En What to look for in an accessibility audit explican los diferentes tipos de auditoría que existen:
- Level-of-effort (LOE) Audit: A report which estimates the magnitude and cost of an accessibility remediation project. The report includes the number of pages to fix and the number of defects on each page.
- Risk Audit: Identifies severe and critical blockers that users with disabilities would encounter. This report does not include remediation recommendations.
- Detailed Audit: Identifies improvement based on the client’s preferred standards (WCAG 2.0 A/AA, WCAG 2.1 A/AA, or Section 508) using automated and manual testing that covers the scope of the client’s choosing. This report provides remediation recommendations.
- Detailed audits are also available for specific regulations or technologies – such as CVAA, Kiosks, and native mobile apps.
- Screen Reader Acceptance Testing: Experts will test a task/use case/user flow for assistive technology/browser/OS version combinations of the client’s choosing and provide a rating on a scale of difficulty or failure.

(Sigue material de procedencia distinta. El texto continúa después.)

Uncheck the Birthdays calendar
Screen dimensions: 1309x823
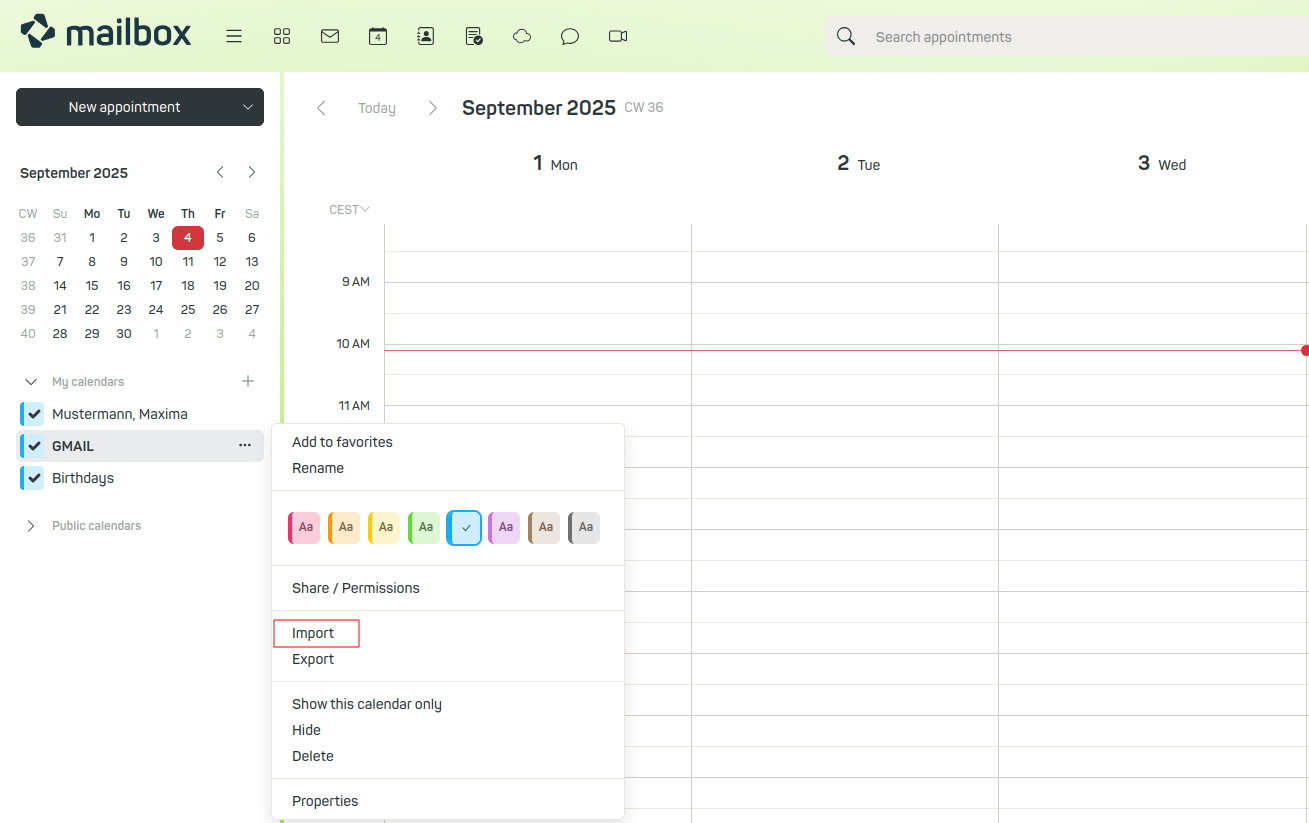[x=31, y=478]
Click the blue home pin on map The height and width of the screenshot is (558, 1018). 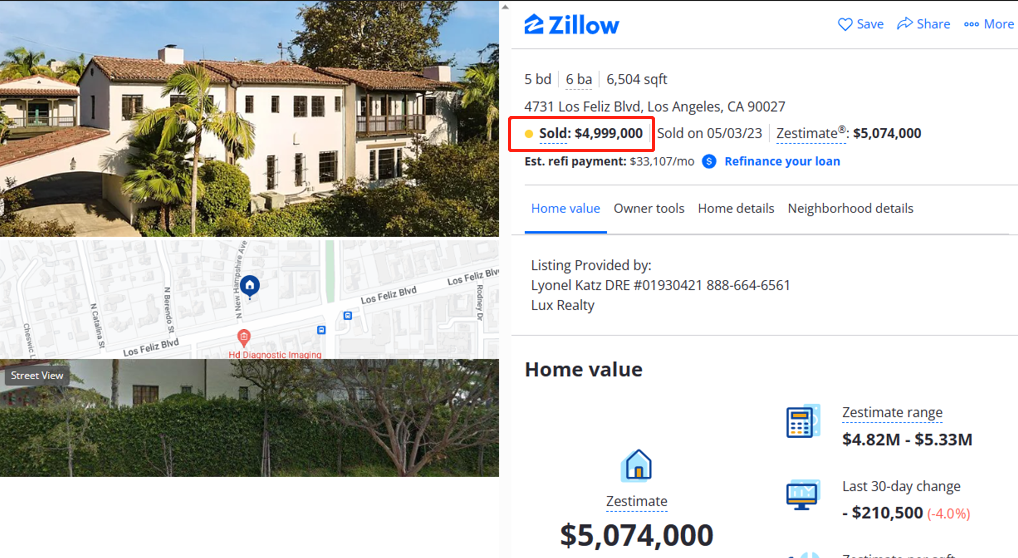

- Validation Audit: Performed on a web page, set of web pages, or applications that have previously undergone an audit by Deque. Validation audits may also be done on mobile apps or PDFs too.
- Usability Testing: Accessibility (conformation to WCAG or Section 508) does not always lead to usability. Usability testing reveals what’s usable to people with disabilities.
- Accessibility Conformance Statements: A Conformance Statement is a document from a trusted third party that details the level of accessibility for your organization’s website or application.
- Voluntary Product Accessibility Template (VPATs): A procurement report required for selling web-based software to the US Federal Government under Section 508.
- Design Audits: A Design Comp Accessibility Annotation (DCAA), is a markup of UX and UI wireframes and comprehensive designs (comps) with accessibility requirements for developers.